162054 – [build] Got a failure on MultiProjectTests.testCycle5 on my speedy test box...

Bug 162054 - [build] Got a failure on MultiProjectTests.testCycle5 on my speedy test box...

Summary: [build] Got a failure on MultiProjectTests.testCycle5 on my speedy test box...

Status:	VERIFIED FIXED

Alias:	None

Product:	JDT
Classification:	Eclipse Project
Component:	Core (show other bugs)
Version:	3.2
Hardware:	PC Windows XP

Importance:	P3 normal (vote)
Target Milestone:	3.3 RC2
Assignee:	Kent Johnson
QA Contact:

URL:
Whiteboard:
Keywords:

Depends on:
Blocks:

Reported:	2006-10-24 07:01 EDT by Frederic Fusier
Modified:	2007-05-29 04:31 EDT (History)
CC List:	0 users

See Also:

Flags:	philippe_mulet: review+ maxime_daniel: review+

Attachments
A trace showing the root cause of the problem (3.75 KB, text/plain) 2007-05-16 09:57 EDT, Maxime Daniel	no flags	Details
Will this do the trick ? (1.58 KB, patch) 2007-05-16 11:34 EDT, Kent Johnson	no flags	Details \| Diff
View All Add an attachment (proposed patch, testcase, etc.)

Note You need to log in before you can comment on or make changes to this bug.
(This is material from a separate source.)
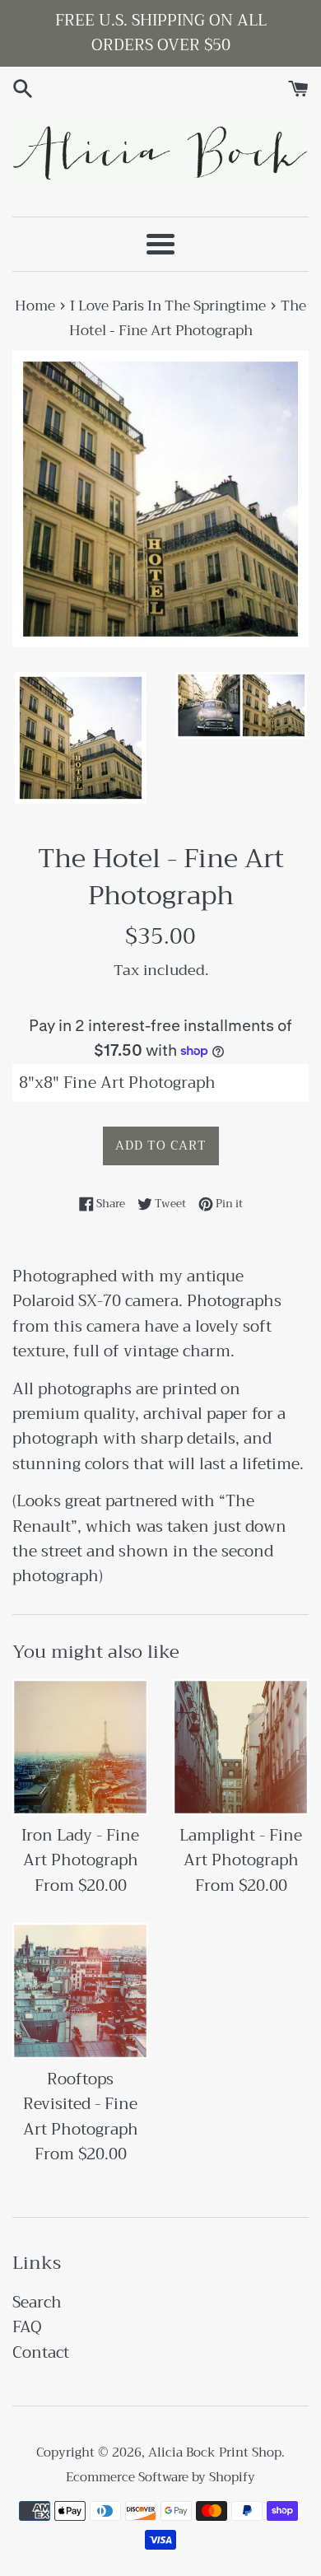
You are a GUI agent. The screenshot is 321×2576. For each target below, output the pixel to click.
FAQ (27, 2326)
Description Frederic Fusier

2006-10-24 07:01:44 EDT

Since a while (ie. at least since 3.2...), I often get following failure stack trace while running all JDT/Core tests on my test box:

junit.framework.ComparisonFailure: unexpected compiling order.
----------- Expected ------------
{p1.X,p2.Y,p1.X,p2.Y}
------------ but was ------------
{p1.X,p2.Y,p1.X}
--------- Difference is ----------
 expected:<{p1.X,p2.Y,p1.X[,p2.Y]}> but was:<{p1.X,p2.Y,p1.X[]}>
	at org.eclipse.jdt.core.tests.junit.extension.TestCase.assertStringEquals(TestCase.java:211)
	at org.eclipse.jdt.core.tests.junit.extension.TestCase.assertEquals(TestCase.java:192)
	at org.eclipse.jdt.core.tests.builder.BuilderTests.expectingCompiling(BuilderTests.java:169)
	at org.eclipse.jdt.core.tests.builder.BuilderTests.expectingCompilingOrder(BuilderTests.java:147)
	at org.eclipse.jdt.core.tests.builder.MultiProjectTests.testCycle5(MultiProjectTests.java:744)

Comment 1 Olivier Thomann

2006-10-24 09:39:48 EDT

At home on my AMD box, I also get the same failure plus another one, but I don't remember it.
It is a AMD 3500+.

Comment 2 Maxime Daniel

2007-03-29 06:48:35 EDT

According to the tests made by Frédéric on 3.3 and 3.2.2 today on his fast machine (even using a RAM drive for his files), this no more happens.
Resolving as WORKSFORME.

Comment 3 Maxime Daniel

2007-04-23 00:38:19 EDT

I got it today on my T60p machine. Will investigate.

Comment 4 Frederic Fusier

2007-04-23 11:36:12 EDT

I just got testCycle4 also failed once today on my T60p:

RunAllJDTCoreTests (BDF)
org.eclipse.jdt.core.tests.RunAllJDTCoreTests
org.eclipse.jdt.core.tests.RunAllBuilderTests
org.eclipse.jdt.core.tests.RunBuilderTests
org.eclipse.jdt.core.tests.builder.BuilderTests
org.eclipse.jdt.core.tests.builder.MultiProjectTests
testCycle4(org.eclipse.jdt.core.tests.builder.MultiProjectTests)

                
                junit.framework.ComparisonFailure: unexpected compiling order.
----------- Expected ------------
{p1.X,p2.Y,p3.Z,p1.X,p2.Y}
------------ but was ------------
{p1.X,p3.Z,p1.X,p2.Y,p1.X}
--------- Difference is ----------
 expected:<{p1.X,p[2.Y,p3.Z,p1.X,p2.Y]}> but was:<{p1.X,p[3.Z,p1.X,p2.Y,p1.X]}>
	at org.eclipse.jdt.core.tests.junit.extension.TestCase.assertStringEquals(TestCase.java:225)
	at org.eclipse.jdt.core.tests.junit.extension.TestCase.assertEquals(TestCase.java:201)
	at org.eclipse.jdt.core.tests.builder.BuilderTests.expectingCompiling(BuilderTests.java:180)
	at org.eclipse.jdt.core.tests.builder.BuilderTests.expectingCompilingOrder(BuilderTests.java:158)
	at org.eclipse.jdt.core.tests.builder.MultiProjectTests.testCycle4(MultiProjectTests.java:679)

Comment 5 Maxime Daniel

2007-05-02 04:39:55 EDT

Too late for 3.3 M7.

Comment 6 Maxime Daniel

2007-05-16 09:57:12 EDT

Created attachment 67402 [details]
A trace showing the root cause of the problem

This trace shows that:
- on a fast machine, we manage to construct two successive but structurally different instances of State for project P1 within the same millisecond;
- we rely on no two states for the same project to have the same lastStructuralBuildTime unless they denote the same structural state.
In other words, the millisecond precision is not enough on fast machine to identify projects states.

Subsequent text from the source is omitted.